I am surprised the report “Latest Charlie Hebdo cover continues to roil Muslim world” (Jan 18, online) asserts that the reaction across the Muslim world was “somewhat contradictory” because Muslims in general condemned both the murders and the cartoons.
There is no contradiction. Condemning the murders is a non-issue, as no sane person would justify such actions, yet it does not mean we must agree with the cartoonists’ actions.
This is not a black-and-white issue; there is room for a nuanced view, which is the position of most Muslims. Killing is unacceptable; so is mocking the faiths of others. Instead of being contradictory, this position is the closest to justice.

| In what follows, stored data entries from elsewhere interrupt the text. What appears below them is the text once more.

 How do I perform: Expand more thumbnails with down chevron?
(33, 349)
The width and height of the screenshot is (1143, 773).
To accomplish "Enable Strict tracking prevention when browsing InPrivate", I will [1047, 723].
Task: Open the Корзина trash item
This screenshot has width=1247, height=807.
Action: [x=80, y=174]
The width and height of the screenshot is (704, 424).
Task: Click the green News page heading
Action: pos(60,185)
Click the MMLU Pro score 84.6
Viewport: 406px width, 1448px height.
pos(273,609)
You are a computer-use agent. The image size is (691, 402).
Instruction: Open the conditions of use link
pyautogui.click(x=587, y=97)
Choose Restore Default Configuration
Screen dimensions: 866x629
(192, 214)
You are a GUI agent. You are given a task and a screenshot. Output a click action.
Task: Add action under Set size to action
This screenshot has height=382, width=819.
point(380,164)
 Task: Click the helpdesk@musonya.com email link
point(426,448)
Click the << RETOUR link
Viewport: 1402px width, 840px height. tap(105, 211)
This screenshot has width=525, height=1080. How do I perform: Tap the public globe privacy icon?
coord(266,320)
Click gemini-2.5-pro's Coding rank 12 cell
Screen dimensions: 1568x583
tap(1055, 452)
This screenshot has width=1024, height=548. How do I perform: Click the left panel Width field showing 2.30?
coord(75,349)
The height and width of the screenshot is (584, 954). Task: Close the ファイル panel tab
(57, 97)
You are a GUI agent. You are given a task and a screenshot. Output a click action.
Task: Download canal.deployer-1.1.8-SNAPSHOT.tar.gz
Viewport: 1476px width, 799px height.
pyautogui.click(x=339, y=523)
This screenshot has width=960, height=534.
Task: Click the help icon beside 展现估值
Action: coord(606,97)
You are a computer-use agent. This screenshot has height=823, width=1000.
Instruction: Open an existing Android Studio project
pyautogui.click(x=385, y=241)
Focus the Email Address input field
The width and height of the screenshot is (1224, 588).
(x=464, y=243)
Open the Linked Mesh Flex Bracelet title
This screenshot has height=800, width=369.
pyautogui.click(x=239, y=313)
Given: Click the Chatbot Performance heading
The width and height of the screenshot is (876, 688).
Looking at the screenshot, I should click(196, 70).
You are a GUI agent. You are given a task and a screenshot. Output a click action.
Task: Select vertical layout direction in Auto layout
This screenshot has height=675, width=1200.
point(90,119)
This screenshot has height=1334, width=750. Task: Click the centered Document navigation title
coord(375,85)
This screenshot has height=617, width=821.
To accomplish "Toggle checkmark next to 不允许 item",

The two acts are not equal, no doubt, but neither are both moral. Thankfully, most Singaporeans have never believed in unlimited free speech, especially when it comes to denigrating religion.
Most humans accept that it is vile and vulgar to insult another person’s parents. It would perhaps be instructive to state that Muslims consider our Prophet to be dearer to us than our parents.
So, it is unreasonable to expect us to be comfortable with others mocking him in the name of freedom and satire. Even if we believe in complete freedom of speech, including the freedom to offend, there is no need to laud the people of Charlie Hebdo as martyrs, heroes or the saving grace of humanity, as some have done.
People who believe in complete free speech should defend their right to say what they want without defending what is said, or worse, elevating it to an undeserved status.
They may have a right to say what they want, considering the boundaries French society has set for itself, but that does not make them good humans. Many others have the same right, yet choose to exercise the right to respect, not offend.